In my opinion, there are two key points to non-trivial research.

  1. Novelity. If no one has done this before, it's new. To find this out, you do literature research. Well, you surely did literature research before going all-out and trying to obtain this result yourself?
  2. Impact. How important is this result for the field. This is a tricky part, as you might try to answer this yourself (and should, really, in the why-does-this-matter part of the introduction of prospective paper), the real answer to this is the acceptance by the community. First stop is peer review, second stop is citation metric.

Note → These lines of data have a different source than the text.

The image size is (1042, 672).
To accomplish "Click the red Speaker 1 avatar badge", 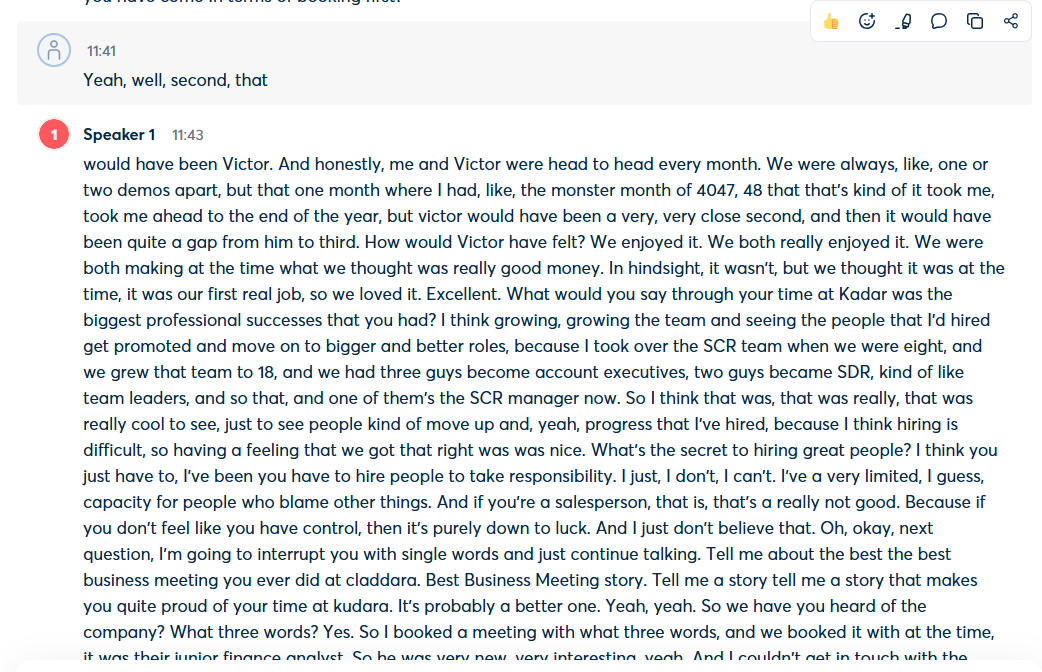I will pos(54,134).
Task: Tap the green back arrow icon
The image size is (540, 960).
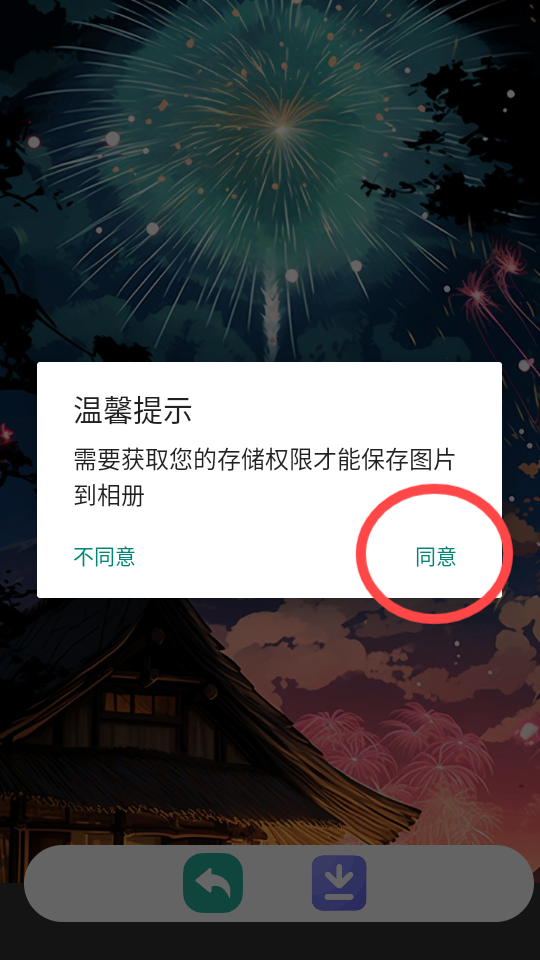Action: (213, 883)
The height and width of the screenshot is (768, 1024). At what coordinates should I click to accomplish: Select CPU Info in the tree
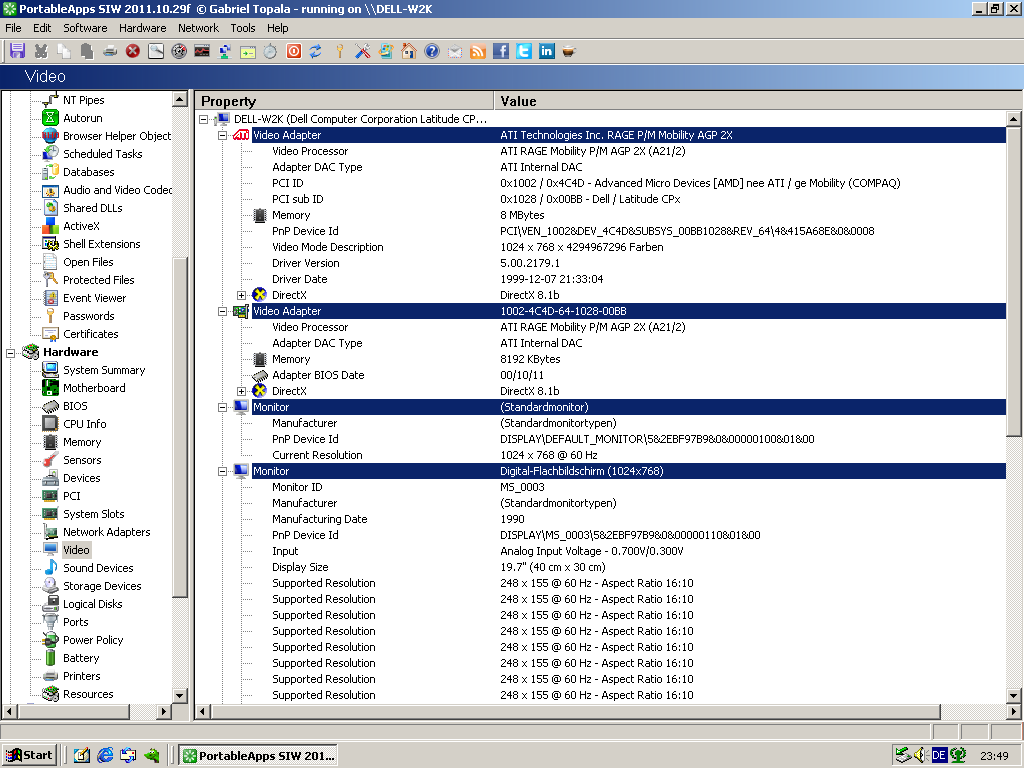click(84, 424)
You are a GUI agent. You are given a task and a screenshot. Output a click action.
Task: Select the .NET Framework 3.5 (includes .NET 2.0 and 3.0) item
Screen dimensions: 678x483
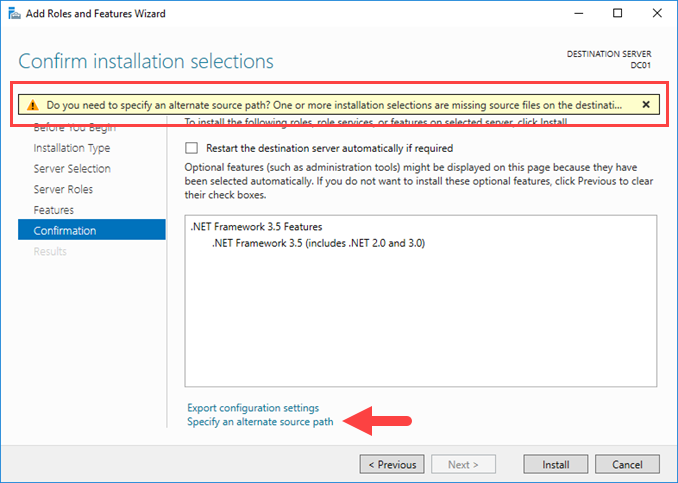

Judging a work is inherently subjective, and if its your own work, its easy to be positively biased or negatively biased towards it. (In my field there is a popular saying - when you do an experiment, everybody believes it except you; when you run a model, nobody believes it except you).

Naturally, the less subjective the judgement becomes, the more validity it gains. Staying up to date with recent research is very good, but its still individualistic and subjective - you are seeing other's research through your own lens of affinities and biases. This can be tackled by actively discussing themes with your colleagues/fellow students. Do this even with people in related but non-identical fields. Establish networks with peers in other universities/labs- this will really help you stay up to date, expose you to different perspectives and build friendships that will be invaluable in the long run. Be active on discussion fora/stacks related to your field. Imagine how easy we have it today (in this aspect) compared to the days of pen-and-paper correspondence.

Finally, IMO the most important way to judge the quality of your work is by writing and submitting it. Obviously, submission is (with reasonable exceptions) the ultimate yardstick of quality (from multiple perspectives- co-authors/reviewers/editor). Notwithstanding this, the writing stage is crucial - a lot of bias and ambiguity vanishes when you put it on paper and structure it into a report/manuscript.Write, read, edit, read, edit. This process will force you to examine your work with the right degree of critical review.


Out of my own experience, and that of my colleagues, PhD students almost inevitably hit that point (usually by the end of their PhD) where they come to believe that their work is insignificant.

I believe that this feeling of lack of achievement boils down to the fact that the researcher is so much into their research that it seems trivial to them, regardless of its real value.

You know your domain too well to correctly value it.


'Trivial' is a very subjective term. A work can be trivial in the colloquial sense in that it is not a current hot topic or active area of research, or it can be trivial if your conclusions are not substantiated by the data available, or trivial in that it solves only a very esoteric problem. In the best case, you conduct a work in a hot area, address a foundational assumption, and obliterate it with tight experimental design and clear data. If your data is strong, results substantiated, and the topic important to you, it is certainly non trivial in your arena.

  • I will also point out that trivial is a temporal term as well. What is trivial in the 1950's (perceptrons) is of immense importance today (neural networks).